Christy finds that faith tested when middle daughter Anna (Kylie Rogers) becomes sick and seems to be getting worse despite medical professionals assuring her and her husband that there’s nothing seriously wrong. When Anna is finally diagnosed correctly with an intestinal disorder, the news could not be more disheartening. The condition is incurable and does not permit Anna to eat. Christy is distraught, finding her only comfort in the hope that a Boston specialist will take Anna as a patient and be able to alleviate her considerable pain.
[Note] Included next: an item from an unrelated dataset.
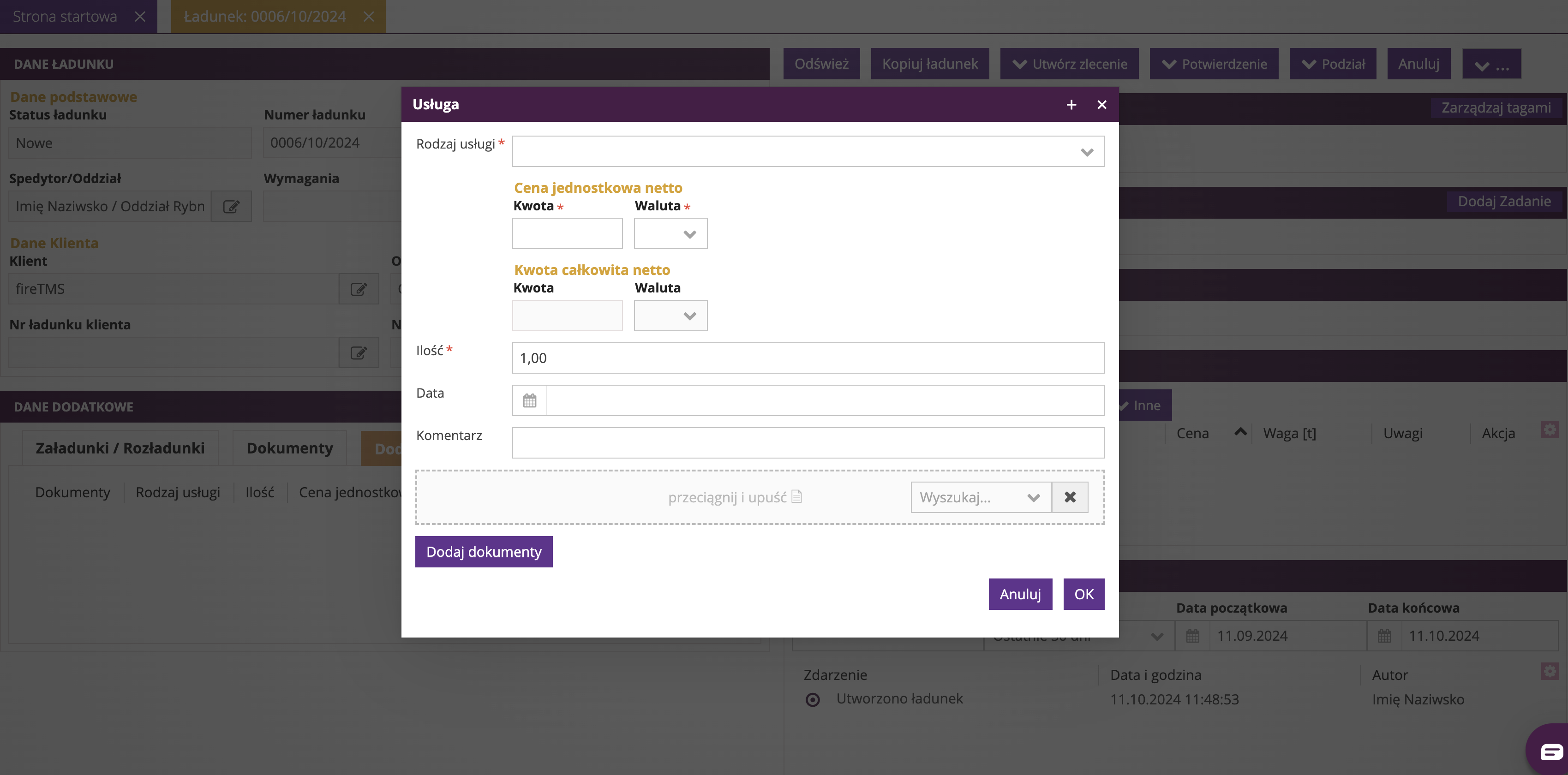Open the Data calendar picker icon

point(530,400)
MIRACLES FROM HEAVEN treads lightly as a story of tested faith, but it allows Christy to have the space to turn away from the church in a manner that makes sense even for believers. The strain of her daughter’s struggle, the lack of hope, and the cruel judgment of others as to her piety and how a deficiency in it might be responsible for the situation provide sufficient reasons for Christy to turn away from religion. Because this film’s purpose is to witness, MIRACLES FROM HEAVEN is careful to avoid Christy rejecting God outright but instead has her distance herself from a higher power, like putting something in storage that she does not have use for currently. God is there if she needs it, especially when she doesn’t think He can or will intervene.
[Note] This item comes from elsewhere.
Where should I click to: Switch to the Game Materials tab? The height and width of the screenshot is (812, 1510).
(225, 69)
While MIRACLES FROM HEAVEN makes room for that doubt, it is saddled with the narrative and filmmaking problems endemic to faith-based films, particularly those grounded in evangelical Protestantism. Primarily this is a matter of message above all. Randy Brown’s adaptation of Christy Beam’s real-life account of what happened to her daughter has two clear purposes. It is to assure those who are born again that their faith is the one true way, and it is to welcome non-believers to the light without being too Jesus-y. The first intention shows in doctors broadly dismissing Christy’s protests that something serious is wrong with Anna because, after all, they are the experts. This gets complicated when one doctor is a comfort to Christy and Anna, but the film reminds that he’s no match for God. It also comes across in the sense of superiority over a father who doesn’t his sick daughter tainted with that God stuff. In the film’s view prayer is like a wish slot machine that you just have to keep pumping enough quarters into until you hit the jackpot.
It’s no surprise that MIRACLES FROM HEAVEN plays best when it’s taking it easy on the sermonizing and merely letting the characters inhabit the stressful circumstances. The middle portion with Christy and Anna in Boston succeeds best because focuses on a parent and a child coping with hard things. A better film would have looked closer at the financial problems this medical predicament would put them in, especially when it just pays lip service to their stretched bank account mentioned early on. Although Anna’s illness is an emotional drain on the rest of the family, the film deals with them with a token scene or two. Perhaps most distressing is how MIRACLES FROM HEAVEN seeks to glorify God in on Anna’s unexplainable healing without fully appreciating the smaller kindnesses she and Christy received throughout the trying times. The message may be to open one’s eyes to how God is reflected in the words and deeds of others, but the film prefers something showier.